4. Sri Karthikeyan and Sri Rajendran mentioned above were examined as SW1 and SW2 respectively. One Sri K.G.Sukumaran was examined as SW3 and another person by name Sri B.Lional was examined as SW4. When Inquiry Officer put the mandatory questions to the applicant (the charged officer) he denied the charges. But he stated that he did not want to have any defence witnesses/documents at the time of conducting the inquiry. Similarly when he was asked whether he wanted himself to be examined, then also he stated that he did not want himself to be examined. He sought permission to submit his written defence brief. That was permitted. Written brief was submitted by him. It is stated that the presenting officer submitted his written brief on 9.12.2010 whereas the applicant submitted his written defence on 29.12.2010.

5. The main thrust of the argument advanced by the learned counsel for the applicant is that the two constables Sri Karthikeyan and Sri Rajendran are Tamil speaking persons. They gave their statements in Tamil. The applicant does not know Tamil. The inquiry officer and other persons also do not know Tamil and so the entire proceeding is vitiated. That argument is strongly resisted by the learned counsel appearing for the respondents. It is seen that the statements of Sri Rajendran and Sri Karthikeyan are seen recorded in Tamil. Applicant did not request that a translator should be provided when Sri Karthikeyan and Sri Rajendran were examined. Nor did he state that he could not understand what were the statements given by Sri Karthikeyan and Sri Rajendran mentioned above.

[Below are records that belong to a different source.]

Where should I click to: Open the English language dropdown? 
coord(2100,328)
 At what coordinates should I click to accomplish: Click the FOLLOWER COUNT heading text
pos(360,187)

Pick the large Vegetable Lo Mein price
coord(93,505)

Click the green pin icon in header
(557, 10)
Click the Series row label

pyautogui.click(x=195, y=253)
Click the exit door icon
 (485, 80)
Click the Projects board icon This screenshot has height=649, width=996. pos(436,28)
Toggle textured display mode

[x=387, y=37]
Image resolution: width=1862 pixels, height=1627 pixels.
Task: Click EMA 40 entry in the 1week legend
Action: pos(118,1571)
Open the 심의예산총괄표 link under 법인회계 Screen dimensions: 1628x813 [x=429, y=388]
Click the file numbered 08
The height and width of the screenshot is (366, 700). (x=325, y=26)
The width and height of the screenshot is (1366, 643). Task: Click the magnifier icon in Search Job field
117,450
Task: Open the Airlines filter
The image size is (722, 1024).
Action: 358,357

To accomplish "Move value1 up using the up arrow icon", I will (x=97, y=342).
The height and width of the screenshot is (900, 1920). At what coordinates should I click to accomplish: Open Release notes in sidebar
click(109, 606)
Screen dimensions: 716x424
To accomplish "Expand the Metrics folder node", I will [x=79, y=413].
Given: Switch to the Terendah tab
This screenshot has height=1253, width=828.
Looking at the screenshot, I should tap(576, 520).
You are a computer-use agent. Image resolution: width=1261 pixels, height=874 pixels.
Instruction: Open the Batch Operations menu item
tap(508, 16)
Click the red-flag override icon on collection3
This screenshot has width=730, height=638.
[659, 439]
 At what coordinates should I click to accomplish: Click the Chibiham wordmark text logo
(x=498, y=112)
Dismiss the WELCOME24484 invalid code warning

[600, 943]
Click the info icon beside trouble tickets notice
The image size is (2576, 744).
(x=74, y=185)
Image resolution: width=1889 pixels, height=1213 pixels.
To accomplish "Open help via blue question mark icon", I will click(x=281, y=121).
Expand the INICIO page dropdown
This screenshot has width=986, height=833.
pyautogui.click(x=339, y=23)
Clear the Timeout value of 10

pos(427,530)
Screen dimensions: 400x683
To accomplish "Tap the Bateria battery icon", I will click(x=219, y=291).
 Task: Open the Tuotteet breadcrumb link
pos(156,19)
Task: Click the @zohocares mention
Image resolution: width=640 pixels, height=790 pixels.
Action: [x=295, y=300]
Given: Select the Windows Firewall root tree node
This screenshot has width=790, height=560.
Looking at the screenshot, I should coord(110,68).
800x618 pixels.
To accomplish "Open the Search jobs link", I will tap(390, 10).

6. Annexure A10 is the statement given by SW4 -B.Lional who detected this case with the help of Karthikeyan and Rajendran, the constables mentioned above. A detailed narration has been given with respect to different acts done by him pertaining to the trap arranged by him at the booking office, Thiruvalla. All the documents were marked through this witness. The statement/deposition given by B. Lional (SW4) was signed not only by the witness but also by the inquiry officer, the defence helper and also by the applicant. The presenting officer also signed the said proceeding. Their signatures appear at the bottom portion of all the pages of the deposition of the witness. There was no complaint whatsoever for the applicant or the defence assistant as to the manner in which the deposition/statement of these witnesses was recorded. The deposition was recorded in English. Nowhere it was mentioned by the applicant or the defence assistant that there was any difficulty in conducting the examination (questions in cross examinations) of this witness. All the answers are seen recorded in English. There was a lengthy cross examination of this witness SW4. There is no case for the applicant that SW4 had any axe to grind or that he was on inimical terms with the applicant. The contemporaneous records prepared by SW4 were proved through him. Entries in those contemporaneous records do corroborate the statement given by SW4 as to each and every act or procedure done by him at the time of detection of the offence. After the cross examination, the mandatory question was put by the IO to the charged officer as to whether he has any defence witnesses/defence documents to be examined/produced on his behalf. A further question was asked whether he (the applicant) wanted himself to be examined as a witness on his side. It was stated by the applicant that he does not have any witness to be examined on his behalf but he sought permission to produce defence documents, if any, along with his written defence brief. Further it was stated that he does not want himself to be examined as a witness in his own case.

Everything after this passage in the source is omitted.